Following this, I carried out Postdoctoral work at the University of Queensland and Curtin University, funded by Early Career Fellowships from the Swiss National Science Foundation and the Australian National Health and Research Council (NHMRC). In 2019, I joined UTS under a UTS Chancellor's Postdoctoral Research Fellowship and started my independent research group. In 2021, I returned to the University of Queensland as a Senior Lecturer.

Apart from my research, I am a passionate advocate for mental health in academia and

supporting PhD students. My teaching and supervision are guided by encouraging students to become 'critical thinkers'. I practice mindful leadership and aim to integrate kindness and gratitude into how I lead my research team.

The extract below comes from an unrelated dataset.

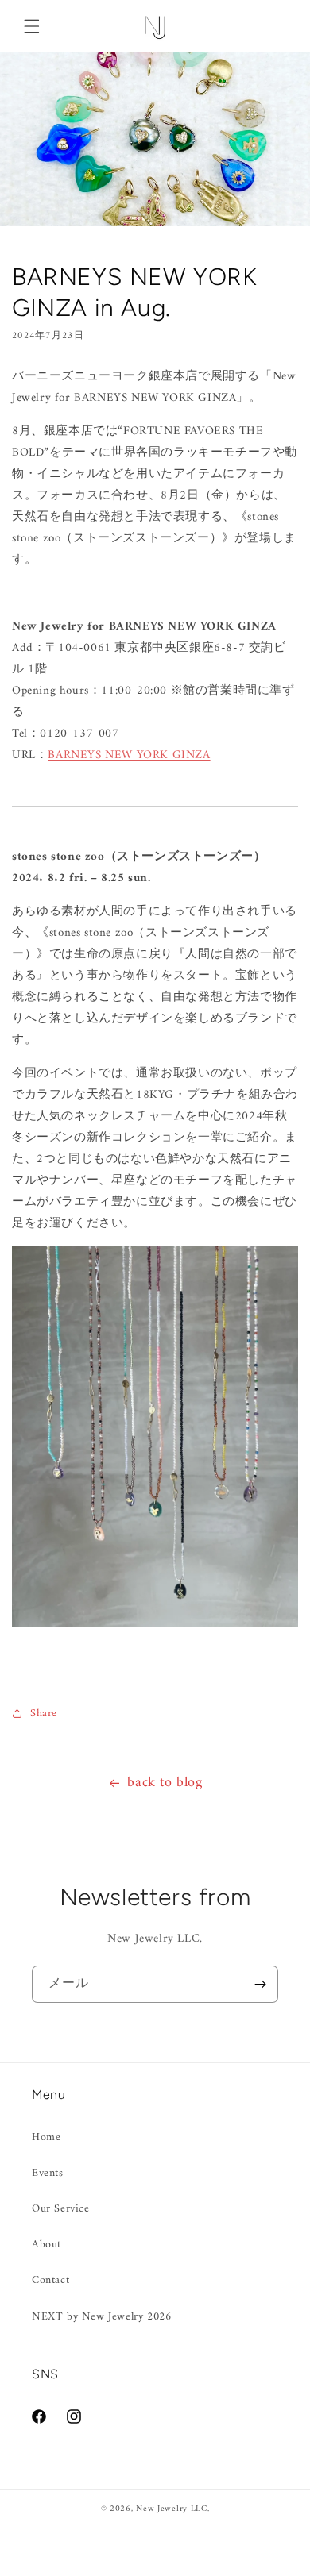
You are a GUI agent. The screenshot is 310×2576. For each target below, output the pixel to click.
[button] (31, 26)
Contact (50, 2280)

Pratap is an IP Strategist and Patent researcher. He has expertise in dealing with Intellectual Property issues in relation to emerging technologies such as Artificial Intelligence (AI), 3D bioprinting and synthetic biology. He is currently a Postdoctoral fellow at TC Bernie School of Law, University of Queensland, Australia. Pratap pursued his PhD from the Centre for Law and Genetics, University of Tasmania, Australia where his research was focused on "Patenting issues related to Bioprinted tissues and Bioinks." In 2018, he was invited by Govt. of Japan to assist the Japanese Patent Office (JPO) in harmonizing Japanese Patent Law in relation to AI. In 2017, he completed his Master of Law (LLM) in Intellectual Property from the World Intellectual Property Organization (WIPO), Geneva and the Queensland University of Technology, Australia. He is the recipient of the prestigious International Fellowship offered by WIPO. He holds a Master's degree in Genomics from the Central University of Kerala, India and a Bachelor’s degree in Biotechnology, Microbiology, and Chemistry from Acharya Nagarjuna University, India. Pratap also holds a Postgraduate Diploma in Patent informatics from the Academy of Scientific and Innovative Research (AcSIR) at the CSIR Unit of Research and Development of Information Products (URDIP), India and worked as a Patent researcher in the same.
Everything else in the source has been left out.